HarukaEdu juga tak ketinggalan. Mereka memperkenalkan CorporateEdu, sebuah sistem pembelajaran online yang diterapkan bagi korporasi. Model binsis CorporateEdu juga rencanakan akan menjadi model bisnis utama. Mitra pertama yang akan menggunakan siste CorporateEdu adalah Samator Group, yang juga termasuk salah satu investor mereka.

Inovasi berupa produk baru juga diluncurkan Kelase. Bekerja sama dengan RingerLaktat, mereka meluncurkan platform kursus online di bidang kedokteran. Platform belajar ini diharapkan bisa membuka akses lebih lebar kepada para mahasiswa kedokteran kepada informasi atau materi pembelajaran.

Dicoding, startup yang  berusaha memberikan kursus pembelajaran teknologi juga meluncurkan inovasinya tahun ini.
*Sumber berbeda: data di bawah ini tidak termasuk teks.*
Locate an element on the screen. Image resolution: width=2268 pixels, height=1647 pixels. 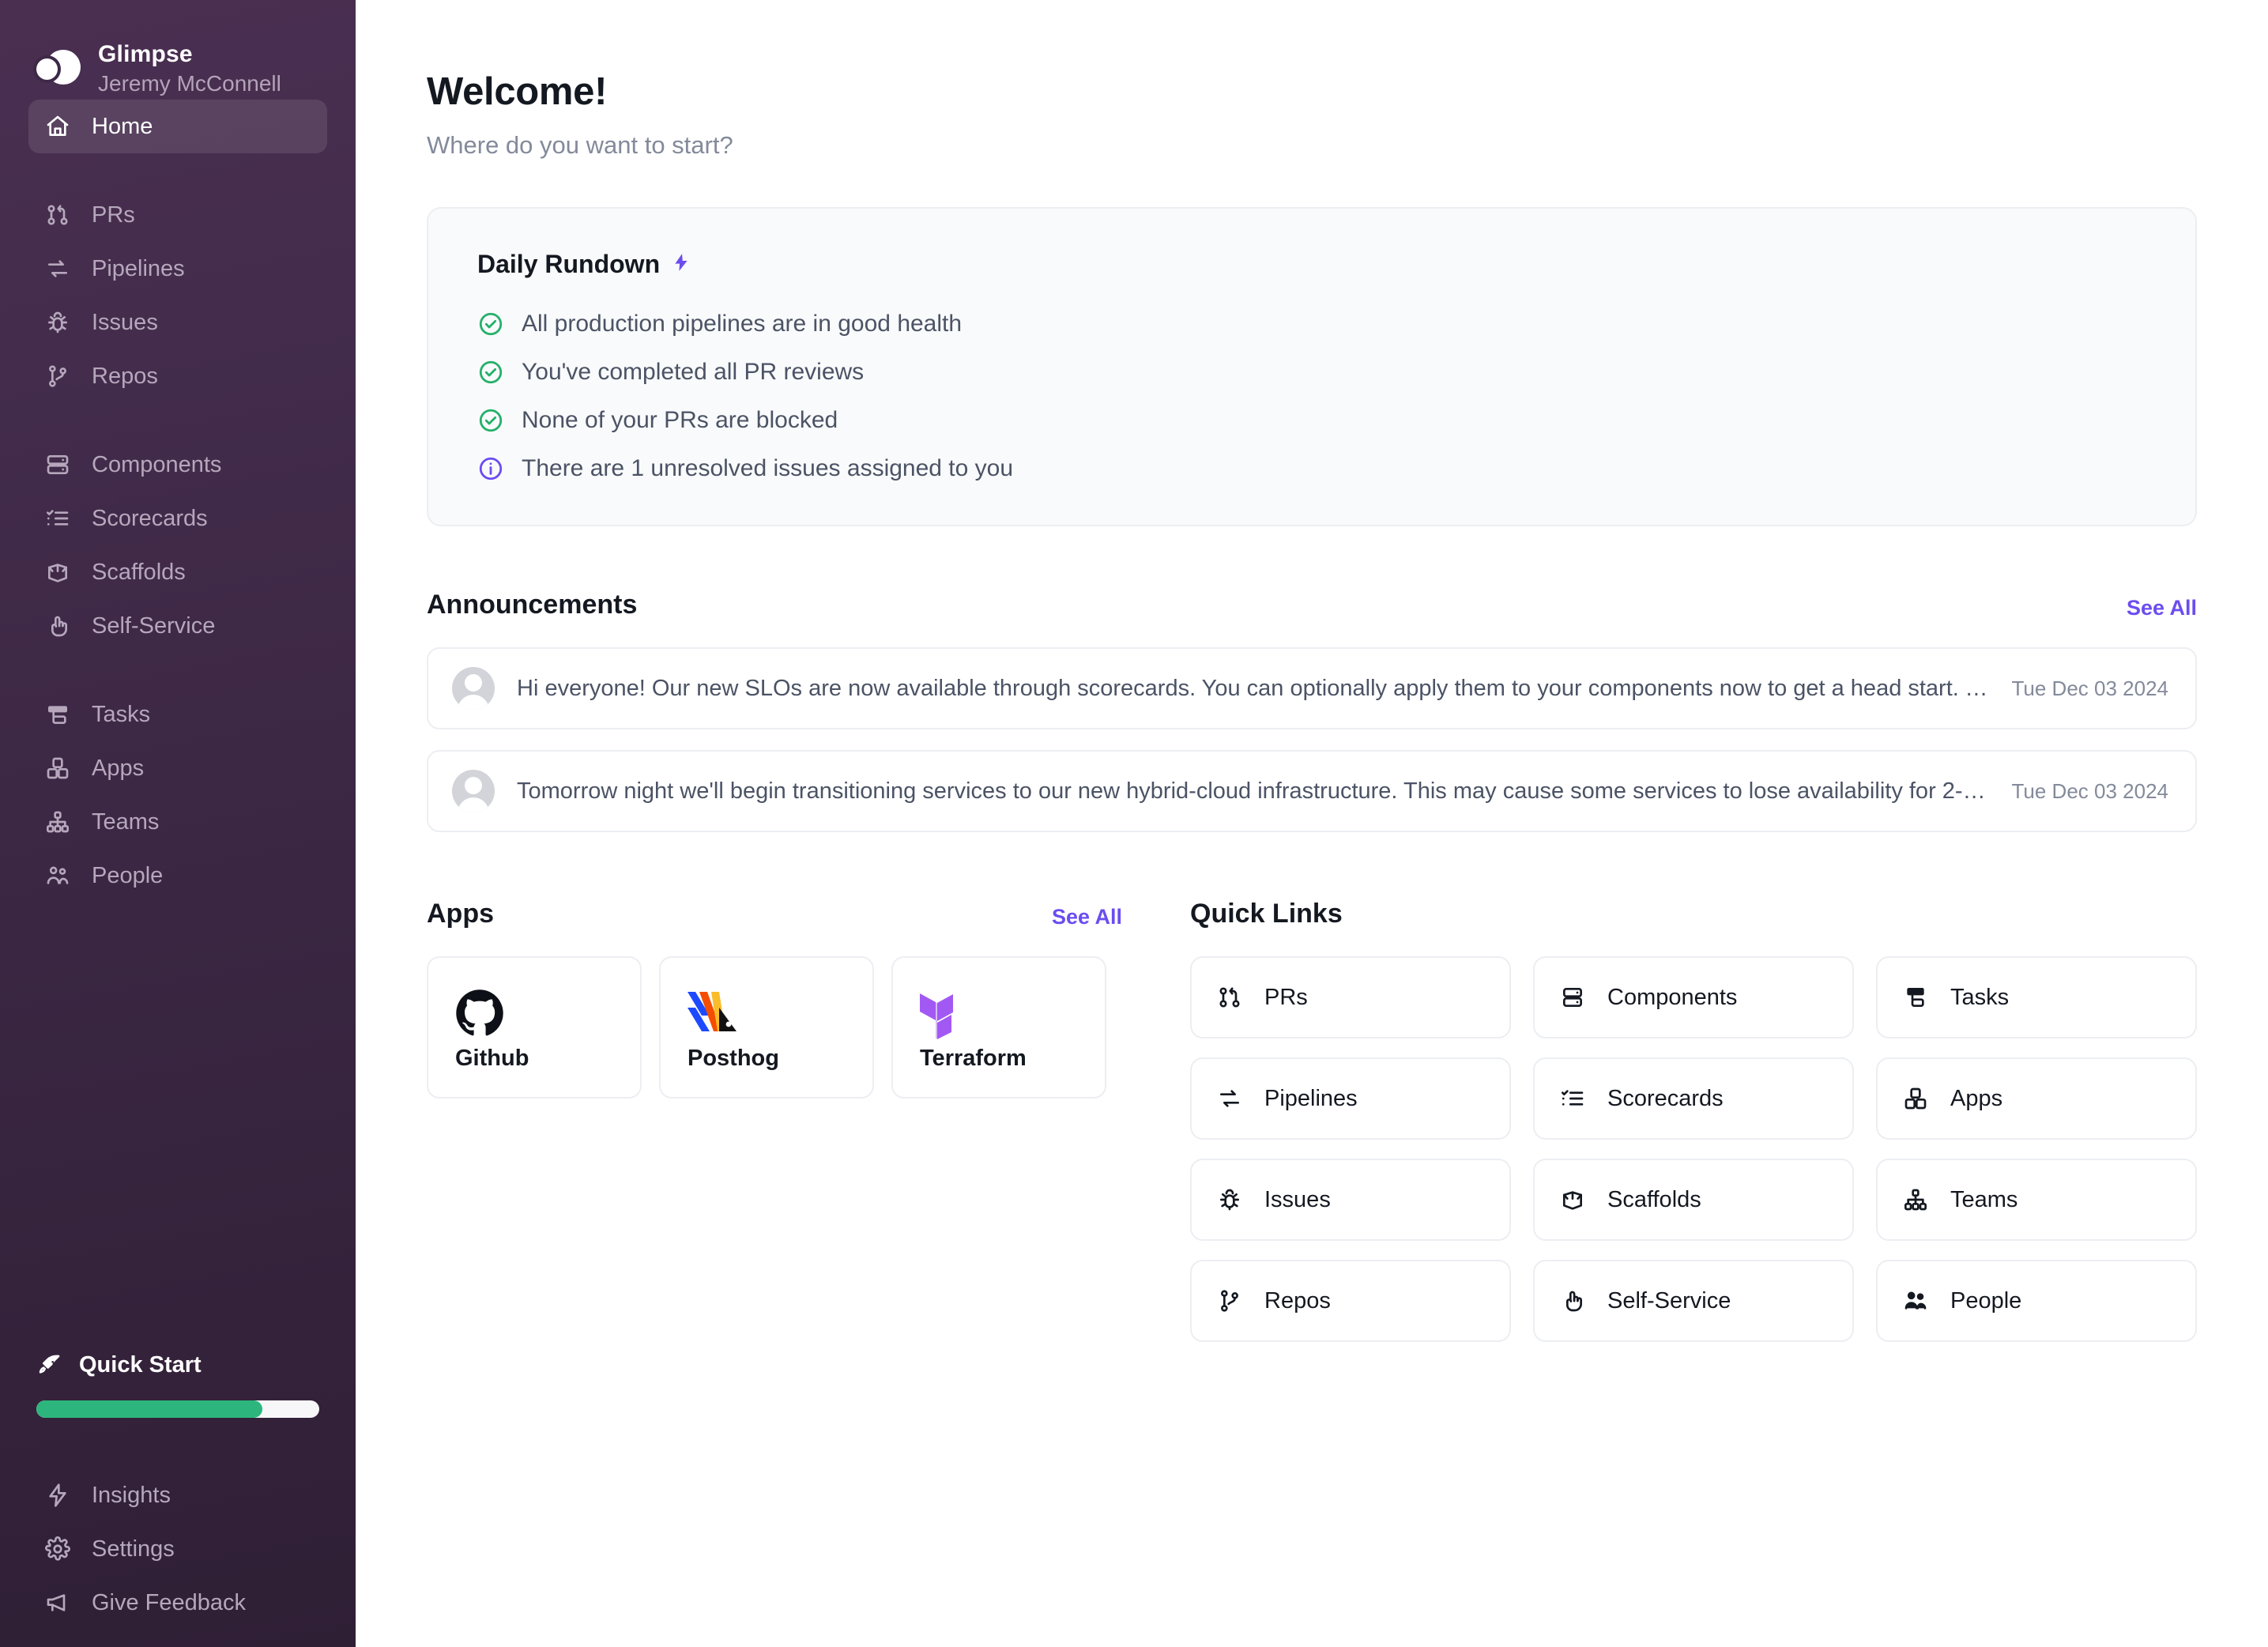
sidebar-item-label: Insights is located at coordinates (132, 1495).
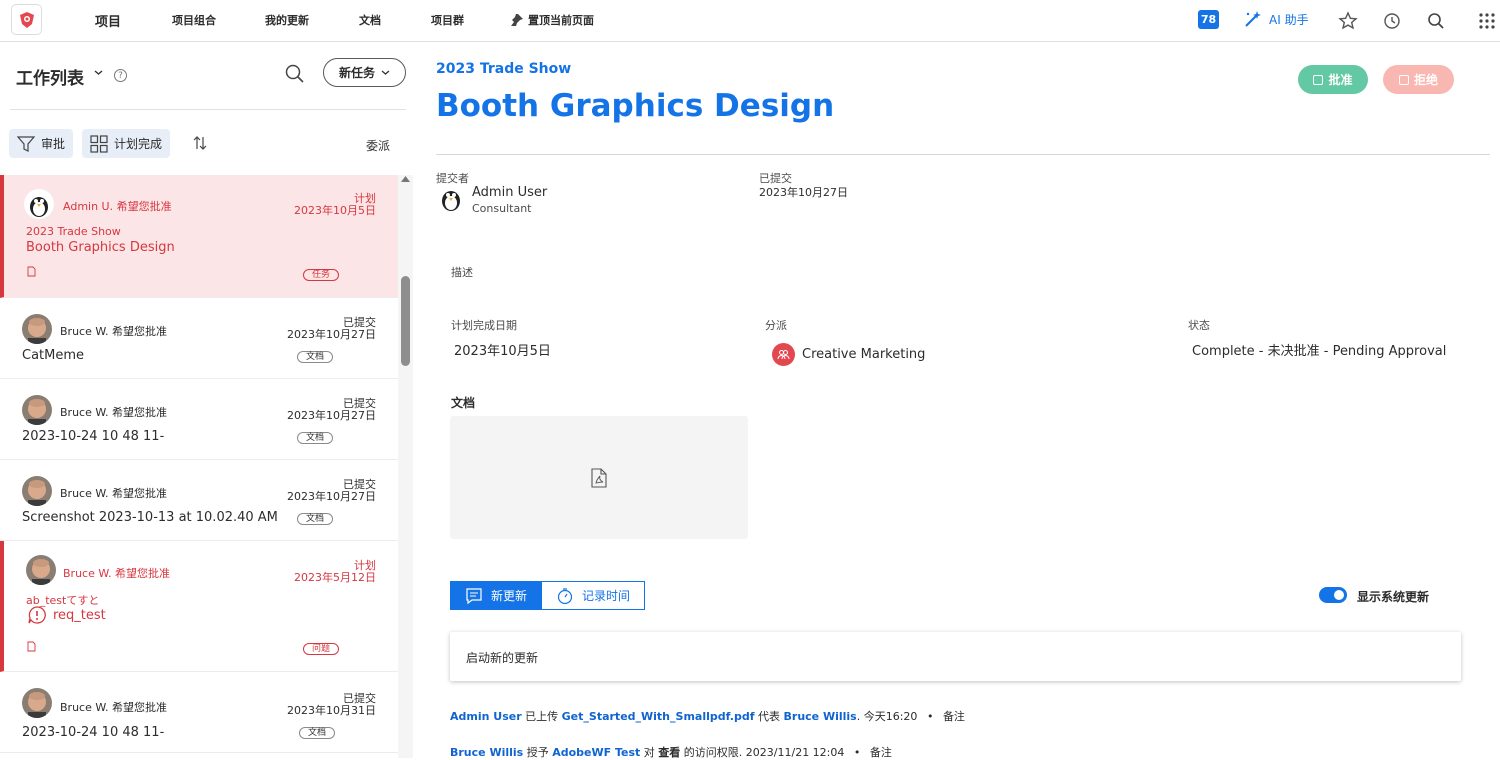  I want to click on system-updates-toggle, so click(1333, 595).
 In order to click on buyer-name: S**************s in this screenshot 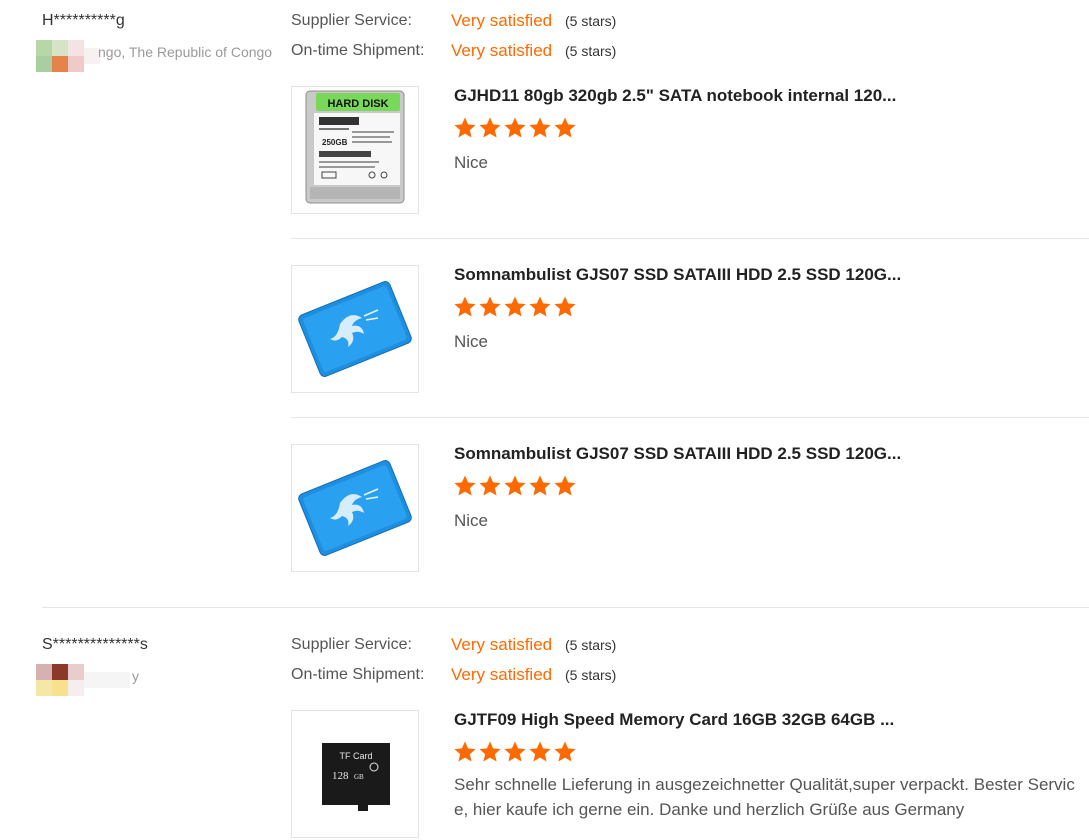, I will do `click(95, 644)`.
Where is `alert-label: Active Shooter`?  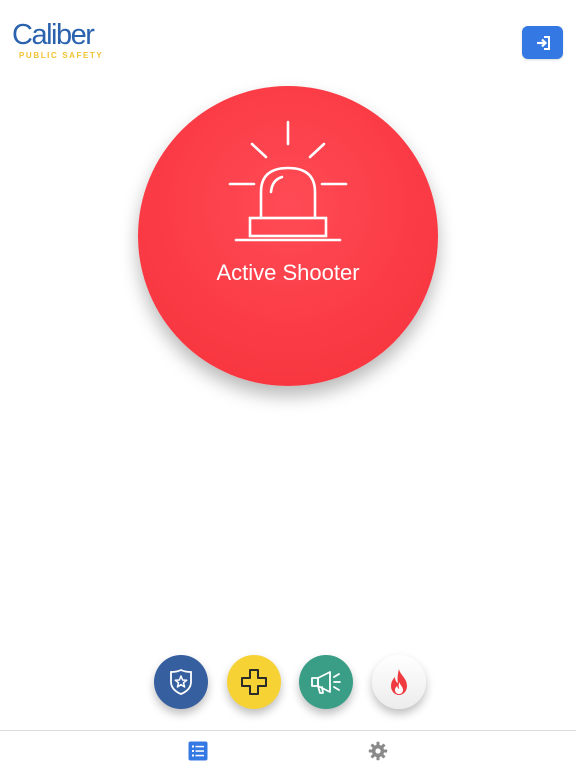
alert-label: Active Shooter is located at coordinates (288, 272).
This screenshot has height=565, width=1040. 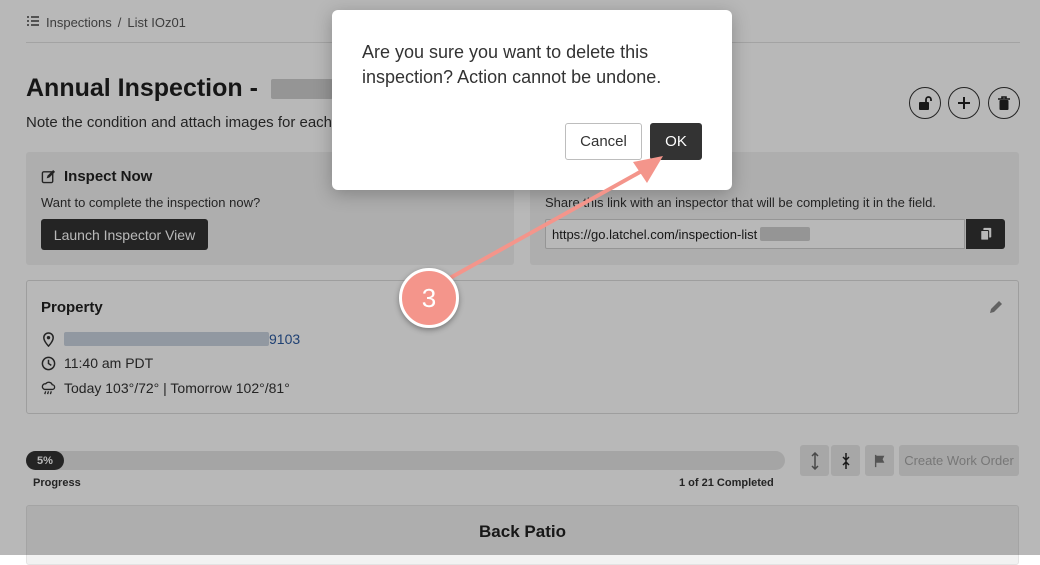 I want to click on step-number-badge: 3, so click(x=429, y=298).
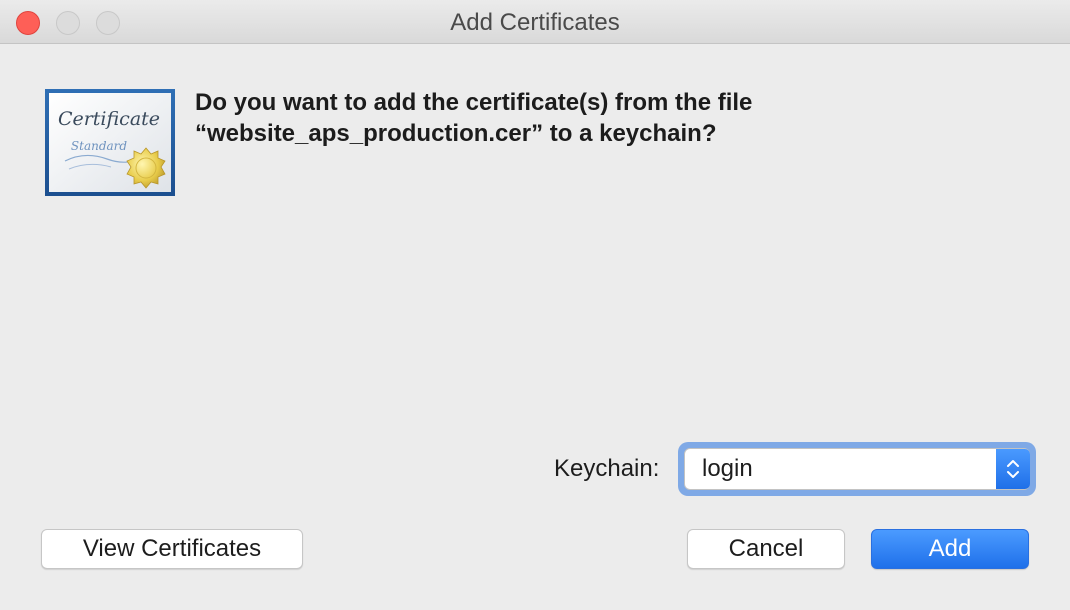 Image resolution: width=1070 pixels, height=610 pixels. What do you see at coordinates (99, 146) in the screenshot?
I see `certificate-icon-subtitle: Standard` at bounding box center [99, 146].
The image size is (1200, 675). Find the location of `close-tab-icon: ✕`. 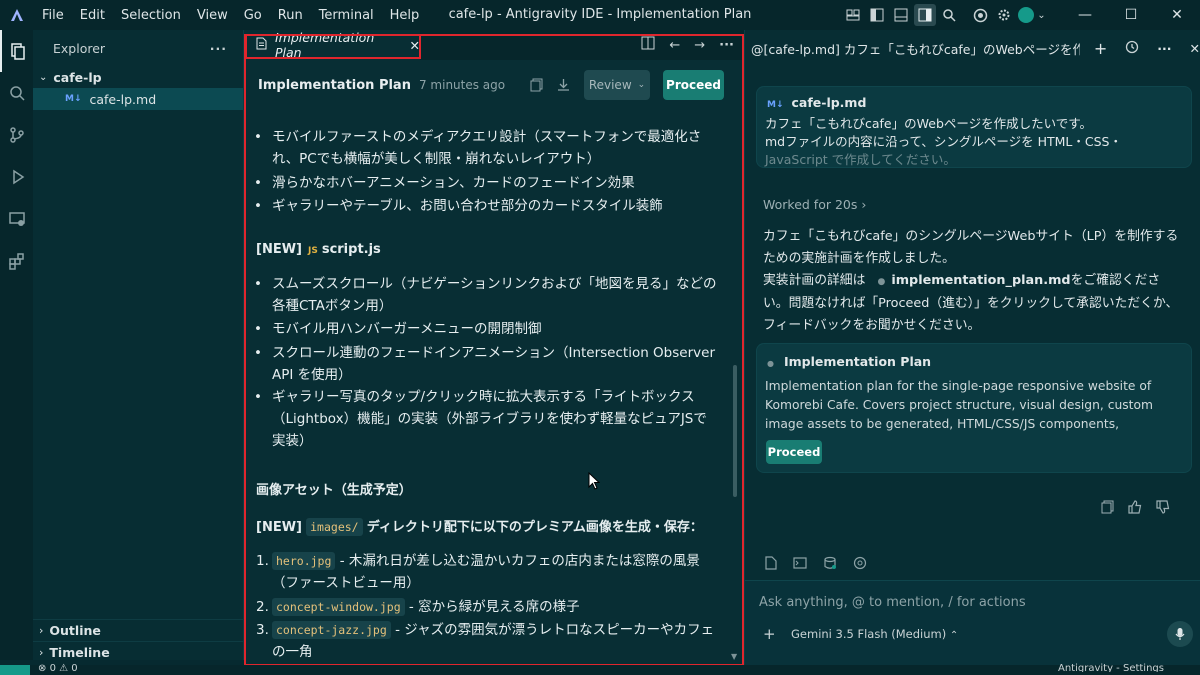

Mereka memperkenalkan fitur job marketplace yang diharapkan bisa membantu lulusannya mendapatkan pekerjaan yang mereka inginkan. Fitur ini juga sekaligus berusaha menjembatani perusahaan dengan talenta-talenta IT yang mumpuni.

Selain inovasi industri teknologi pendidikan di tahun ini juga mendapat pendatang baru, di vertikal baru, Neliti. Platform ini semacam perpustakaan online dan jurnal ilmiah online. Platform ini dikembangkan dengan tujuan memudahkan siapa pun mencari rujukan materi ilmiah dan insitusi untuk mengelola repositori ilmiah mereka.

Menerka yang terjadi di tahun 2020

Tahun 2020 tampaknya akan menjadi tahun penting bagi industri teknologi pendidikan di Indonesia. Bukan hanya karena berkaca dari apa yang telah terjadi di tahun 2019, tetapi juga karena sekarang pemangku kebijakan, dalam hal ini Menteri Pendidikan dan Kebudayaan, merupakan orang yang sangat dekat dengan teknologi. Kebijakan baru yang nantinya dikeluarkan bisa menjadi peluang untuk kembali berinovasi.

Yang pasti, industri ini terus tumbuh. Pemain baru semakin melengkapi ekosistemnya dengan fitur atau layanan baru. Beberapa model bisnis terbukti sudah diminati banyak pengguna, beberapa lainnya mulai menjajaki model bisnis baru bersama masuk ke segmen korporasi untuk menyediakan solusi lebih lengkap.